# WHAT TO PRODUCE:
Return the lines of the data below in which the string "agent" occurs.

####

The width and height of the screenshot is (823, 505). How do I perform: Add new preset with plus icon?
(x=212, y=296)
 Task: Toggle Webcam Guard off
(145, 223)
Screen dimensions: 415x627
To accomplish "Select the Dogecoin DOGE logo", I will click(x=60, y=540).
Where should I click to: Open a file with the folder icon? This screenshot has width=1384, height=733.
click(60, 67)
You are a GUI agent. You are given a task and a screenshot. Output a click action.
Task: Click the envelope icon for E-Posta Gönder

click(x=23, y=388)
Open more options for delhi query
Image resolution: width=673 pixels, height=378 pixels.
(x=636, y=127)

####

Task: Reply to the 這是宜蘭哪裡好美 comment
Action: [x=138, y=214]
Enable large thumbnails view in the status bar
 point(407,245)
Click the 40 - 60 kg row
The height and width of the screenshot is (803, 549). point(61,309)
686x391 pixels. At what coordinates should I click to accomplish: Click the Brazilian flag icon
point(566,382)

####

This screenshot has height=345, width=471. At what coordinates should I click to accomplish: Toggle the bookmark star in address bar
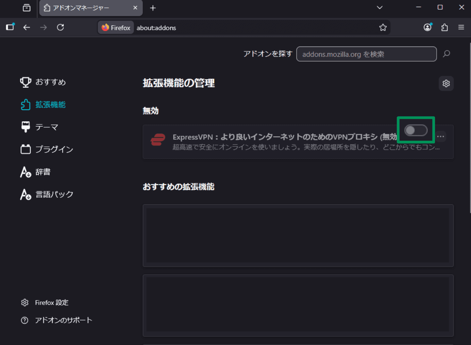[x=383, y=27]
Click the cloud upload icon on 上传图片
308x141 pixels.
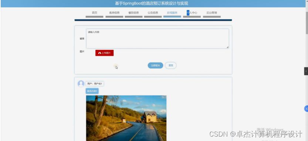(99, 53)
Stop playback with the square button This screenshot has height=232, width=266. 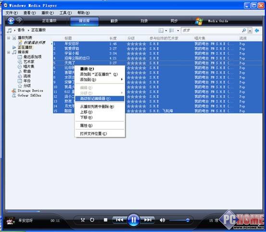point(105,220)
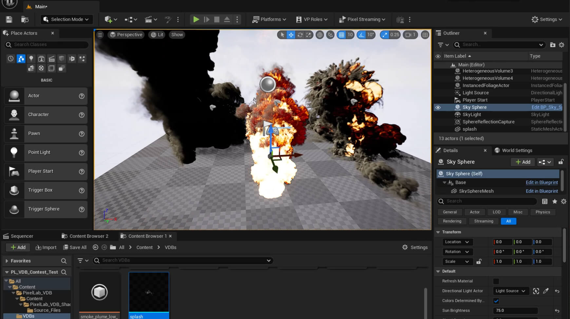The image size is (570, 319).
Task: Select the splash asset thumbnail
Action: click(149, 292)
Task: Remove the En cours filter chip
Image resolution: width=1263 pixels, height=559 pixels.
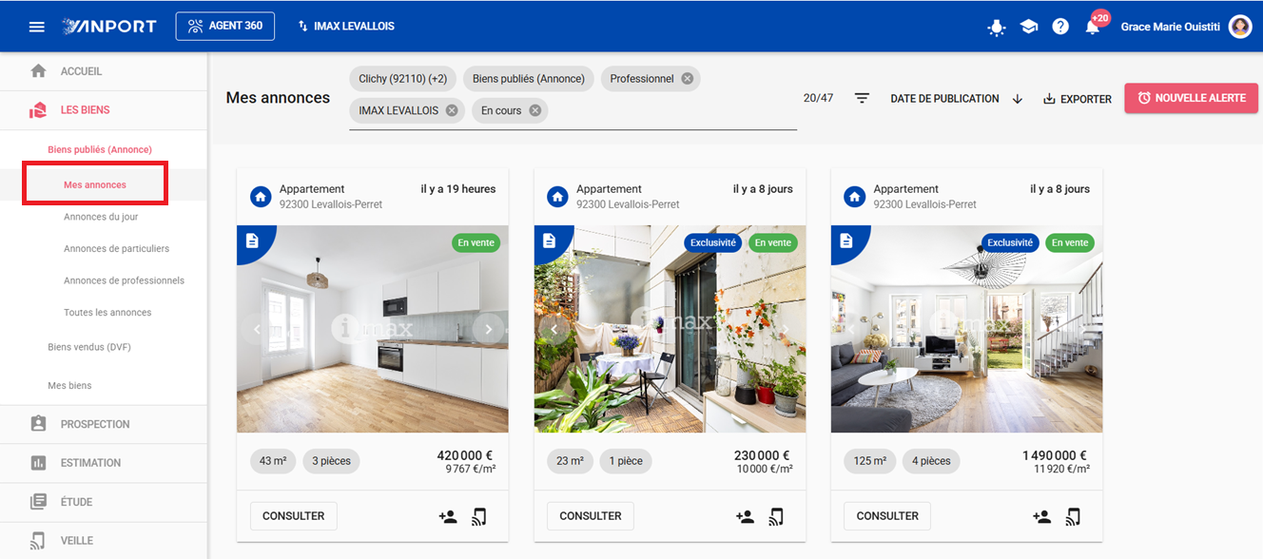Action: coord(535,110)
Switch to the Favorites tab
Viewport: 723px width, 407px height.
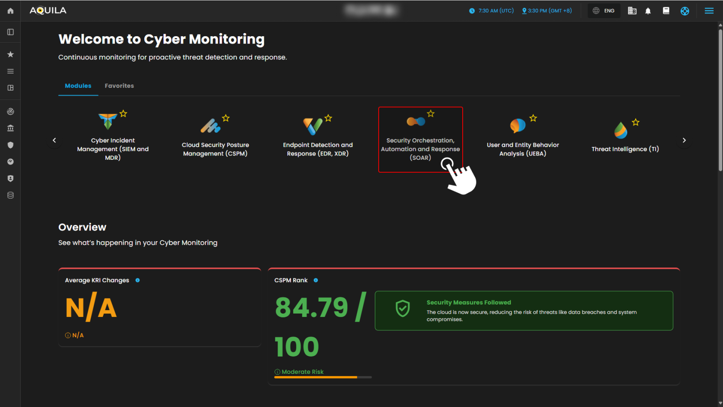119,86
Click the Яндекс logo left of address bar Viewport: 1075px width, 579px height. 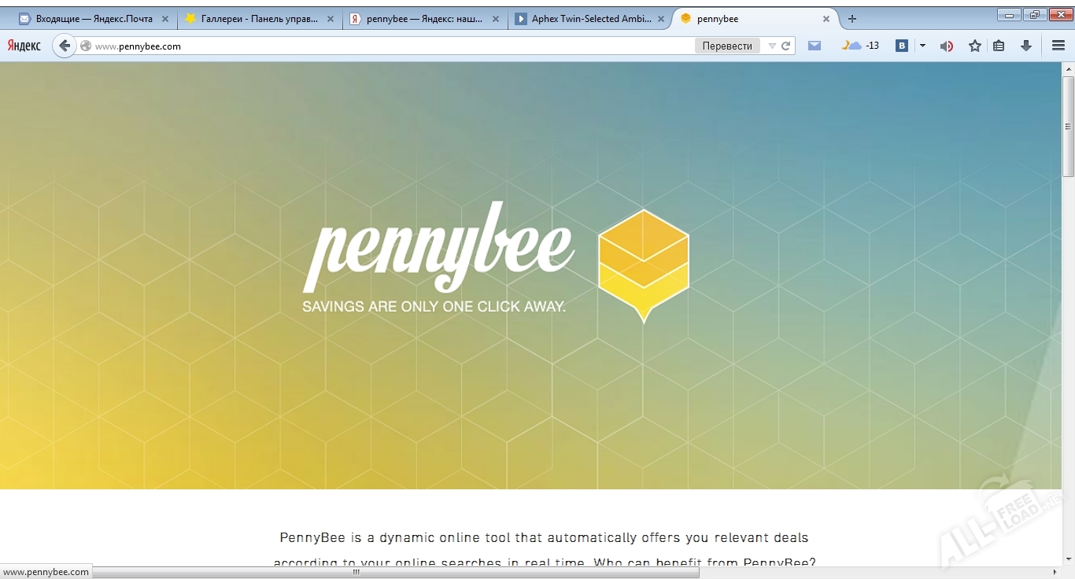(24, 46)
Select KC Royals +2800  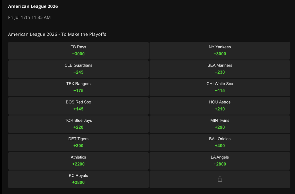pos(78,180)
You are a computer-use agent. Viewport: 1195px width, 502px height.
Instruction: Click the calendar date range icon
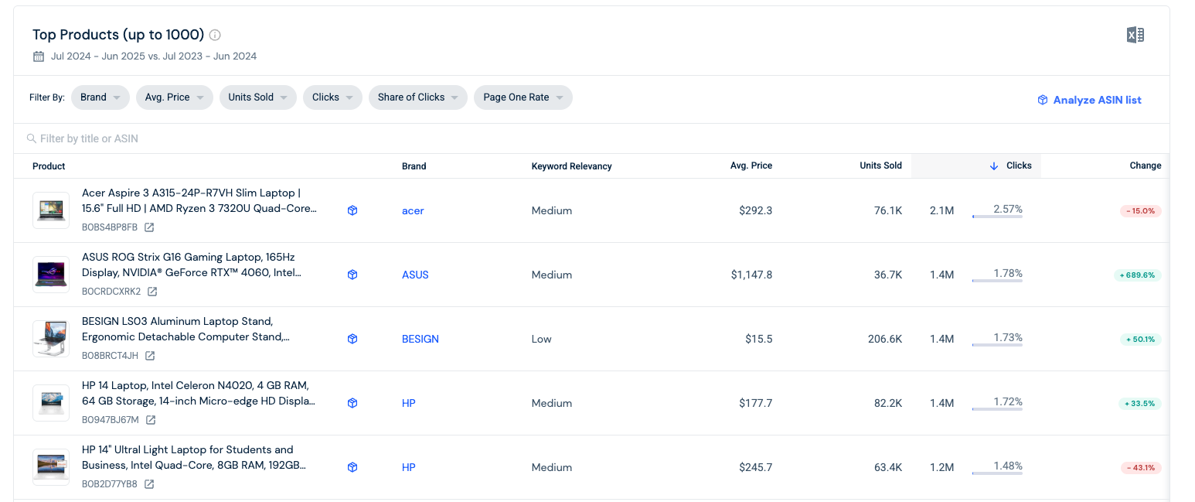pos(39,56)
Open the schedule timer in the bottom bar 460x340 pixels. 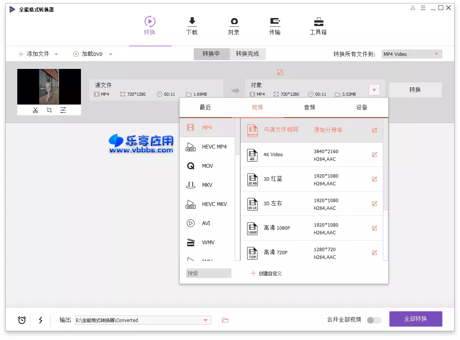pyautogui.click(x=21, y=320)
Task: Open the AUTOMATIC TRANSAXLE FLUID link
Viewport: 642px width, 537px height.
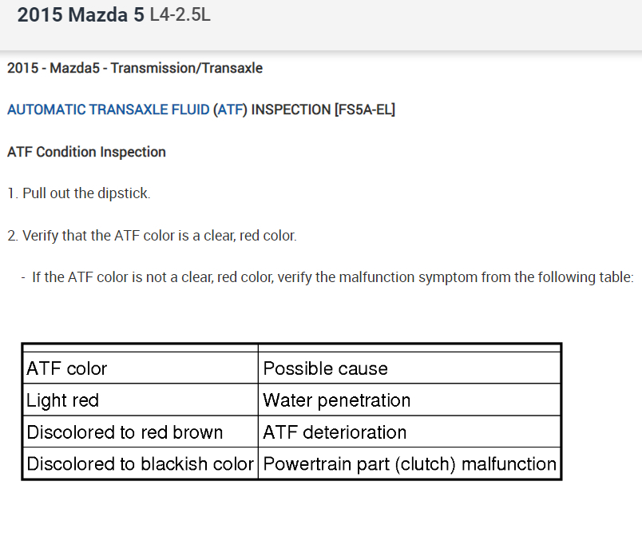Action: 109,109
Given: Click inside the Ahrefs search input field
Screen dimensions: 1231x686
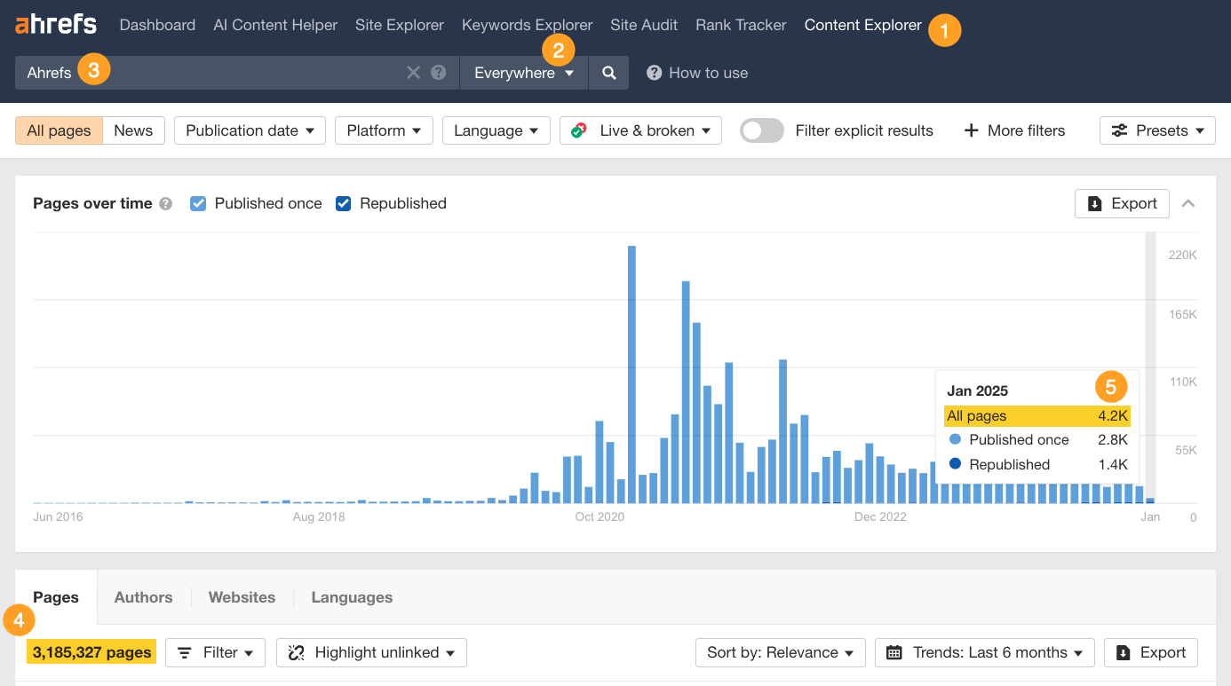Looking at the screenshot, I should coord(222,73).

####

# REPLY:
You are a GUI agent. You are given a task and a screenshot. Output a click action.
You are a computer-use agent. Viewport: 1195px width, 502px height.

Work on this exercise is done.